Repeat the records below verbatim.

**** Study material ****

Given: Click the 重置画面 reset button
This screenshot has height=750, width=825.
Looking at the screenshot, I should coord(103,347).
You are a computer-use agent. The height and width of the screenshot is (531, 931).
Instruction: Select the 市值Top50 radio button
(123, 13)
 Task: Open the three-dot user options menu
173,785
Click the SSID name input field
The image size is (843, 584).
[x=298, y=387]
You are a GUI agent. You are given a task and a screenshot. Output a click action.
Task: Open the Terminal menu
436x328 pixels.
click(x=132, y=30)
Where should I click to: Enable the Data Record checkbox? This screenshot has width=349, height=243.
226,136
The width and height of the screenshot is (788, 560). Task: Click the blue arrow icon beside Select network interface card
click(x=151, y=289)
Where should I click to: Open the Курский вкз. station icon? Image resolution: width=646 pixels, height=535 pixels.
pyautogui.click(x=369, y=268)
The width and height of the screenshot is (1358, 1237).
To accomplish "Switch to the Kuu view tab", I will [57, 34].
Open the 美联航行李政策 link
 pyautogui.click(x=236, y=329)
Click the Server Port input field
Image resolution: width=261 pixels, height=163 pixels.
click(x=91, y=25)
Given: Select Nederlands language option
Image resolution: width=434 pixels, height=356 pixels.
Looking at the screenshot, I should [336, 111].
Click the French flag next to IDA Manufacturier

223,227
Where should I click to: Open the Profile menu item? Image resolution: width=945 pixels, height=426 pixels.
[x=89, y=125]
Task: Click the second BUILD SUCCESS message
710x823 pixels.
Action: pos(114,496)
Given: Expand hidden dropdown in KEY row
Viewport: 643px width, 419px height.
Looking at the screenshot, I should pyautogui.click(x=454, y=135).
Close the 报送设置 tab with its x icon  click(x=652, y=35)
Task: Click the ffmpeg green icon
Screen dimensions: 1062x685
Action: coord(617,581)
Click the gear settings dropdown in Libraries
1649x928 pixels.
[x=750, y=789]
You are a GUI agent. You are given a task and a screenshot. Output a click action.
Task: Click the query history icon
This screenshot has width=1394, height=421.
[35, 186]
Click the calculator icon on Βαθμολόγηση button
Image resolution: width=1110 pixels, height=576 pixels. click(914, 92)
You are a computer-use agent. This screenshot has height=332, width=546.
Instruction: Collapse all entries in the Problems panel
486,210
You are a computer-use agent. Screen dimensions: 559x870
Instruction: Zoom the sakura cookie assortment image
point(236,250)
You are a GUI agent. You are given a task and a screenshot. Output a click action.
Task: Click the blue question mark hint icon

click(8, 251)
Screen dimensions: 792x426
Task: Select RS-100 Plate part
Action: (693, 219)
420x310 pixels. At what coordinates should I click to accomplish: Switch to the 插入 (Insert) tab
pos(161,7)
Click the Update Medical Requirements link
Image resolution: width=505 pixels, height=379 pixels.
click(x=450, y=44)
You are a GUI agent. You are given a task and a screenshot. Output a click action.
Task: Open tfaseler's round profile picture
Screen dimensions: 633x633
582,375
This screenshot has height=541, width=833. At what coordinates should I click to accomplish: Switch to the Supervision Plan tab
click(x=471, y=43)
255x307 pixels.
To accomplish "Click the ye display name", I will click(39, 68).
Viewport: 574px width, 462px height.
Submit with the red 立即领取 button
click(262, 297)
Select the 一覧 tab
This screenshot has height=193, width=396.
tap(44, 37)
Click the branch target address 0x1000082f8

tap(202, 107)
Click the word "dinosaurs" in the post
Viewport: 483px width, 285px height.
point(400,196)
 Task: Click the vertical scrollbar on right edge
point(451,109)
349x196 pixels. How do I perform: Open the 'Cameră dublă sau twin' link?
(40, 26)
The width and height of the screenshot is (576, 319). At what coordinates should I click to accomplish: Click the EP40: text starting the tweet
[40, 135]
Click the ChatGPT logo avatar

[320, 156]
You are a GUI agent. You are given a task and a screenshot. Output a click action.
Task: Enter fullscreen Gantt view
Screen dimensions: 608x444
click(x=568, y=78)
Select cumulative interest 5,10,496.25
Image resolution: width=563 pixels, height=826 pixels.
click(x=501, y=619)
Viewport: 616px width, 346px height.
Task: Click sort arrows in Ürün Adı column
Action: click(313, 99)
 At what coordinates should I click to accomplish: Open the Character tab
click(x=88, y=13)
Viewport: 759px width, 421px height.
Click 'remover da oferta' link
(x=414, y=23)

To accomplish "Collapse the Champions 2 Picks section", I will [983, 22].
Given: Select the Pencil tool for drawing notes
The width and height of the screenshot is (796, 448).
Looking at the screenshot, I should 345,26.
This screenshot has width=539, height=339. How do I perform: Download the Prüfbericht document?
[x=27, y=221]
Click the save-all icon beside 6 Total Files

****

Finished task ->
Given: Click the 重置画面 reset button
This screenshot has height=750, width=825.
Looking at the screenshot, I should coord(103,347).
You are a computer-use agent. The height and width of the screenshot is (531, 931).
Instruction: Select the 市值Top50 radio button
(123, 13)
 Task: Open the three-dot user options menu
173,785
Click the SSID name input field
The image size is (843, 584).
[x=298, y=387]
You are a GUI agent. You are given a task and a screenshot. Output a click action.
Task: Open the Terminal menu
436x328 pixels.
click(x=132, y=30)
Where should I click to: Enable the Data Record checkbox? This screenshot has width=349, height=243.
226,136
The width and height of the screenshot is (788, 560). Task: Click the blue arrow icon beside Select network interface card
click(x=151, y=289)
Where should I click to: Open the Курский вкз. station icon? Image resolution: width=646 pixels, height=535 pixels.
pyautogui.click(x=369, y=268)
The width and height of the screenshot is (1358, 1237).
To accomplish "Switch to the Kuu view tab", I will [57, 34].
Open the 美联航行李政策 link
 pyautogui.click(x=236, y=329)
Click the Server Port input field
Image resolution: width=261 pixels, height=163 pixels.
click(x=91, y=25)
Given: Select Nederlands language option
Image resolution: width=434 pixels, height=356 pixels.
Looking at the screenshot, I should [336, 111].
Click the French flag next to IDA Manufacturier

223,227
Where should I click to: Open the Profile menu item? Image resolution: width=945 pixels, height=426 pixels.
[x=89, y=125]
Task: Click the second BUILD SUCCESS message
710x823 pixels.
Action: pos(114,496)
Given: Expand hidden dropdown in KEY row
Viewport: 643px width, 419px height.
Looking at the screenshot, I should pyautogui.click(x=454, y=135).
Close the 报送设置 tab with its x icon  click(x=652, y=35)
Task: Click the ffmpeg green icon
Screen dimensions: 1062x685
Action: coord(617,581)
Click the gear settings dropdown in Libraries
1649x928 pixels.
[x=750, y=789]
You are a GUI agent. You are given a task and a screenshot. Output a click action.
Task: Click the query history icon
This screenshot has width=1394, height=421.
[35, 186]
Click the calculator icon on Βαθμολόγηση button
Image resolution: width=1110 pixels, height=576 pixels. click(914, 92)
You are a computer-use agent. This screenshot has height=332, width=546.
Instruction: Collapse all entries in the Problems panel
486,210
You are a computer-use agent. Screen dimensions: 559x870
Instruction: Zoom the sakura cookie assortment image
point(236,250)
You are a GUI agent. You are given a task and a screenshot. Output a click action.
Task: Click the blue question mark hint icon

click(8, 251)
Screen dimensions: 792x426
Task: Select RS-100 Plate part
Action: (693, 219)
420x310 pixels. At what coordinates should I click to accomplish: Switch to the 插入 (Insert) tab
pos(161,7)
Click the Update Medical Requirements link
Image resolution: width=505 pixels, height=379 pixels.
click(x=450, y=44)
You are a GUI agent. You are given a task and a screenshot. Output a click action.
Task: Open tfaseler's round profile picture
Screen dimensions: 633x633
582,375
This screenshot has height=541, width=833. At what coordinates should I click to accomplish: Switch to the Supervision Plan tab
click(x=471, y=43)
255x307 pixels.
To accomplish "Click the ye display name", I will click(39, 68).
Viewport: 574px width, 462px height.
Submit with the red 立即领取 button
click(262, 297)
Select the 一覧 tab
This screenshot has height=193, width=396.
tap(44, 37)
Click the branch target address 0x1000082f8

tap(202, 107)
Click the word "dinosaurs" in the post
Viewport: 483px width, 285px height.
point(400,196)
 Task: Click the vertical scrollbar on right edge
point(451,109)
349x196 pixels. How do I perform: Open the 'Cameră dublă sau twin' link?
(40, 26)
The width and height of the screenshot is (576, 319). At what coordinates should I click to accomplish: Click the EP40: text starting the tweet
[40, 135]
Click the ChatGPT logo avatar

[320, 156]
You are a GUI agent. You are given a task and a screenshot. Output a click action.
Task: Enter fullscreen Gantt view
Screen dimensions: 608x444
click(x=568, y=78)
Select cumulative interest 5,10,496.25
Image resolution: width=563 pixels, height=826 pixels.
click(x=501, y=619)
Viewport: 616px width, 346px height.
Task: Click sort arrows in Ürün Adı column
Action: click(313, 99)
 At what coordinates should I click to accomplish: Open the Character tab
click(x=88, y=13)
Viewport: 759px width, 421px height.
Click 'remover da oferta' link
(x=414, y=23)

To accomplish "Collapse the Champions 2 Picks section", I will [983, 22].
Given: Select the Pencil tool for drawing notes
The width and height of the screenshot is (796, 448).
Looking at the screenshot, I should 345,26.
This screenshot has width=539, height=339. How do I perform: Download the Prüfbericht document?
[x=27, y=221]
Click the save-all icon beside 6 Total Files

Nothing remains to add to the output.